# What is your culinary IQ?



## abefroman (Mar 12, 2005)

What is your culinary IQ?

Mine was 115, post yours here.


----------



## kuan (Jun 11, 2001)

Would help if you posted a link.


----------



## 2bachef (Mar 19, 2008)

I just googled it, and took one that LCB has out there, I scored a 120.


----------



## kuan (Jun 11, 2001)

Surely someone can come up with better questions than that!


----------



## free rider (May 23, 2006)

I got a 110. I think they didn't like me saying that my favorite position in a restaurant is that of customer.


----------



## abefroman (Mar 12, 2005)

lol :bounce::beer:


----------



## boar_d_laze (Feb 13, 2008)

uhmm.... Abe [foot tapping smilie]

www.culinaryacadamies.com - 9

BDL


----------



## kuan (Jun 11, 2001)

Let's move this to Late Night forum.


----------



## mezzaluna (Aug 29, 2000)

I scored 105. Couldn't have if I hadn't been hanging out here for eight years, though!


----------



## gummy-bear (Oct 27, 2007)

I got a 105! That's pretty exciting.


----------



## cape chef (Jul 31, 2000)

I got 125


----------



## anneke (Jan 5, 2001)

125. This test is lame... I shouldn't be getting the same score as CC...


----------



## jim berman (Oct 28, 1999)

That was really lame 

Maybe we can develop the *ChefTalk Universal Leadership Indicator *test (C.U.L.I. test)? A battery of multiple choice questions that are _real_ indicators for knowledge of the field?

[GIVEN MATERIAL]

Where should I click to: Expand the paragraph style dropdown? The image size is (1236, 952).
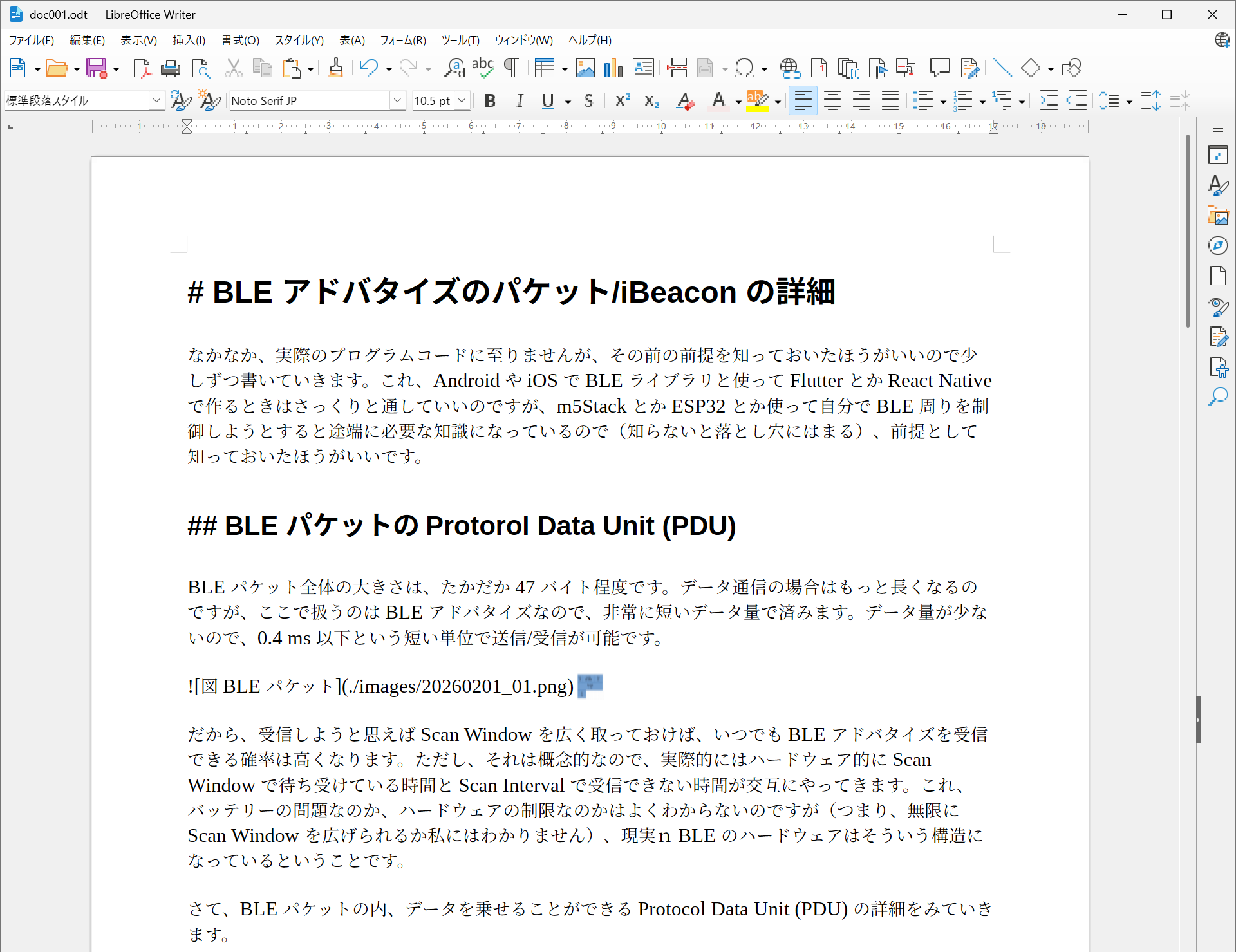click(156, 100)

[PROBLEMS TO WORK ON]
• 1. In the culinary IQ thread, which forum did kuan propose moving the discussion to?
• 2. Copy the part of the culinary IQ thread that opens with the words containing "## anneke (Jan" and closes with "of the field?".

[PER-TASK ANSWERS]
• 1. The Late Night forum.

• 2.
## anneke (Jan 5, 2001)

125. This test is lame... I shouldn't be getting the same score as CC...


----------



## jim berman (Oct 28, 1999)

That was really lame 

Maybe we can develop the *ChefTalk Universal Leadership Indicator *test (C.U.L.I. test)? A battery of multiple choice questions that are _real_ indicators for knowledge of the field?